Why Can’t I Sleep With COVID? The Biological Reasons

Insomnia and poor sleep quality are common symptoms associated with SARS-CoV-2 infection. The prevalence of sleep disturbances in people with acute COVID-19 infection is substantial, with some studies reporting rates as high as 75% in hospitalized patients. This difficulty in sleeping, sometimes referred to as “COVID insomnia,” is not simply a result of discomfort or stress. Instead, it involves a complex interplay of direct viral activity and the body’s intense biological response to the pathogen.

How Inflammatory Cytokines Disrupt Sleep Cycles

The primary driver of sleep disruption during an acute infection is the body’s systemic inflammatory response. When the immune system detects the virus, it releases signaling molecules called pro-inflammatory cytokines, such as Interleukin-6 (IL-6) and Tumor Necrosis Factor-alpha (TNF-alpha). These molecules are part of a coordinated defense mechanism intended to promote “sickness behavior,” which includes symptoms like fever, lethargy, and a strong urge to rest.

These signaling molecules can cross the blood-brain barrier or signal receptors on its surface. Once in the brain, cytokines directly interfere with the hypothalamus, a region that regulates the sleep-wake cycle and circadian rhythm. Elevated levels of these inflammatory agents effectively hijack the brain’s sleep machinery, often resulting in a feeling of being exhausted but unable to achieve restorative sleep.

High cytokine concentrations alter normal sleep architecture, specifically reducing the time spent in deep, slow-wave sleep. This fragmented, non-restorative pattern explains the persistent fatigue and daytime sleepiness experienced by many infected individuals. The severity of the sleep problems often correlates with the overall inflammatory load, indicating a clear chemical link between the intensity of the immune response and the quality of sleep.

Direct Viral Effects on the Central Nervous System

Beyond circulating inflammatory chemicals, the SARS-CoV-2 virus may directly affect the brain structures that govern sleep. The virus exhibits neurotropism, meaning it has an affinity for nervous system tissue, and is theorized to enter the central nervous system (CNS) through pathways like the olfactory bulb or the vagus nerve. It uses the Angiotensin-converting enzyme 2 (ACE-2) receptor for entry, which is present on certain cells within the brain.
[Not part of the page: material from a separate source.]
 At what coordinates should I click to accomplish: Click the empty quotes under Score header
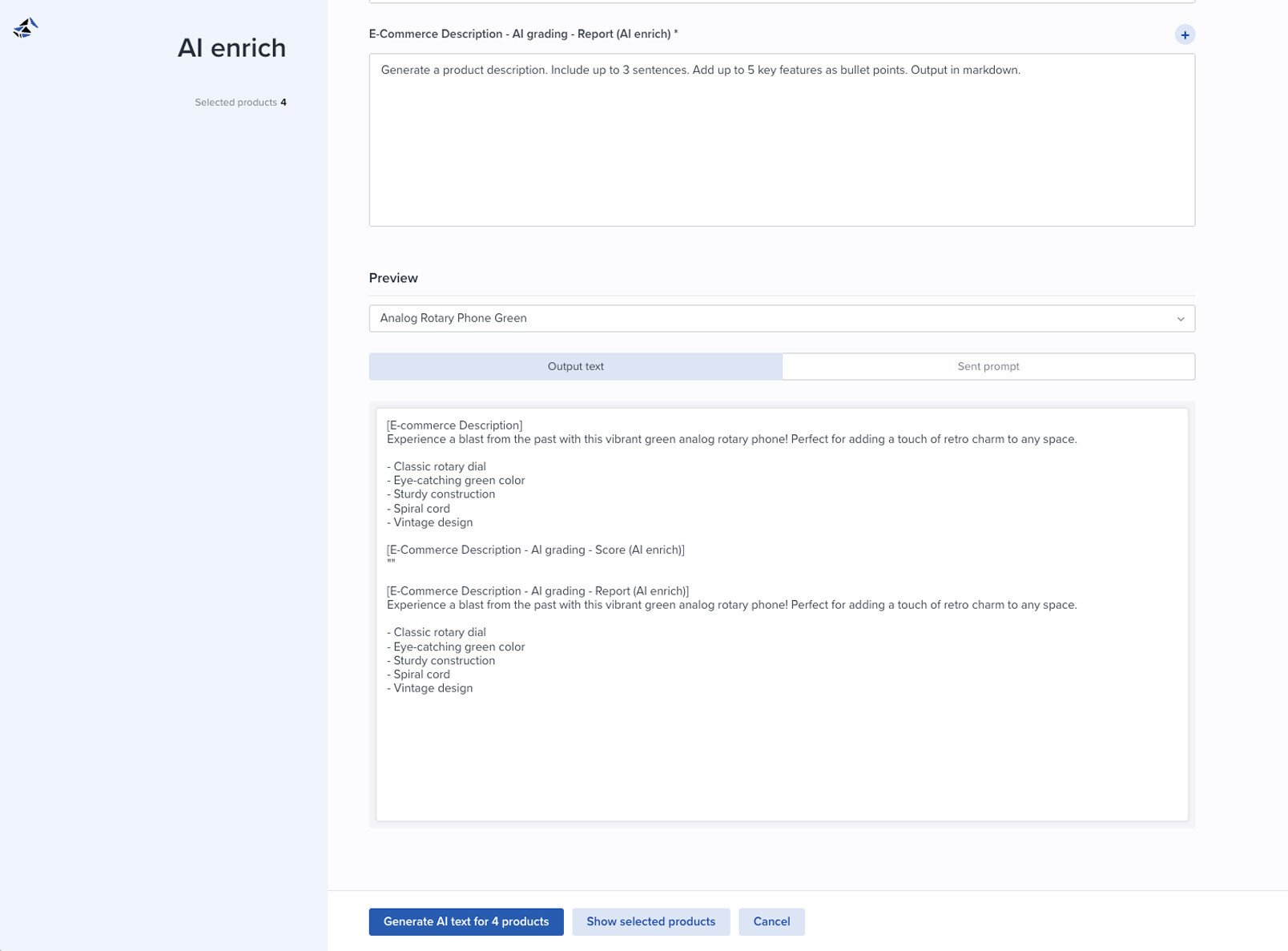tap(391, 563)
The presence of the virus or the localized immune reaction it triggers leads to neuroinflammation within the brain. This inflammation can damage or disrupt neurons in areas that regulate specific sleep stages. Key areas like the brainstem and the locus coeruleus, which are involved in the regulation of REM (Rapid Eye Movement) and non-REM sleep, are particularly susceptible to this localized disruption.
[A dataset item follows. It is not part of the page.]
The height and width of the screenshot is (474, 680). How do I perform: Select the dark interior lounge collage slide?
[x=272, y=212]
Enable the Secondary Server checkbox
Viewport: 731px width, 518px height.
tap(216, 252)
Damage to these neuronal populations can cause long-term alterations in sleep patterns, contributing to chronic issues like persistent insomnia or even narcolepsy-like syndromes seen in some recovering patients. This structural or localized functional impact is distinct from the general chemical signaling of systemic inflammation.

Respiratory Symptoms and Sleep Fragmentation

Physical symptoms related to the respiratory system are a mechanical cause of poor sleep during COVID-19 infection. Persistent coughing, a hallmark of the disease, physically jolts the patient awake, leading to frequent and disruptive arousals. Severe nasal congestion also forces a shift to mouth breathing, which degrades sleep quality and can exacerbate dryness and discomfort.

A more serious physiological mechanism is intermittent hypoxia, the repeated drops in blood oxygen levels that occur with compromised lung function. Hypoxia triggers the brain’s arousal system as a survival mechanism. This immediate response prevents the body from entering the deeper, more vulnerable stages of sleep.

The brain interprets a drop in oxygen as a physical threat, forcing a momentary wake-up to reset breathing, which fragments the sleep cycle. Even if the person does not fully wake up, these micro-arousals prevent the sustained deep sleep necessary for physical and mental restoration.

Hormonal Dysregulation of the Sleep-Wake Cycle

The stress of an acute COVID-19 infection, coupled with systemic inflammation, results in dysregulation of the hormones that maintain the 24-hour sleep-wake cycle. The body’s stress response system, known as the Hypothalamic-Pituitary-Adrenal (HPA) axis, becomes overactive. This heightened activity leads to the excessive release of cortisol, the primary stress hormone.

Cortisol levels naturally peak in the morning and dip at night to allow for sleep onset. During an infection, HPA axis dysfunction elevates nighttime cortisol, which directly interferes with the natural dip required for falling and staying asleep. This hormonal imbalance contributes to the feeling of being “wired but tired,” where the body is exhausted but physiologically alert.

Conversely, the infection and resulting inflammation can suppress the production or signaling of melatonin, the hormone that promotes sleep. Melatonin is essential for initiating sleep and regulating circadian timing. The inflammatory environment can inhibit the pineal gland’s ability to produce sufficient melatonin, or it can interfere with how the brain responds to the hormone, thus throwing the body’s internal clock out of sync.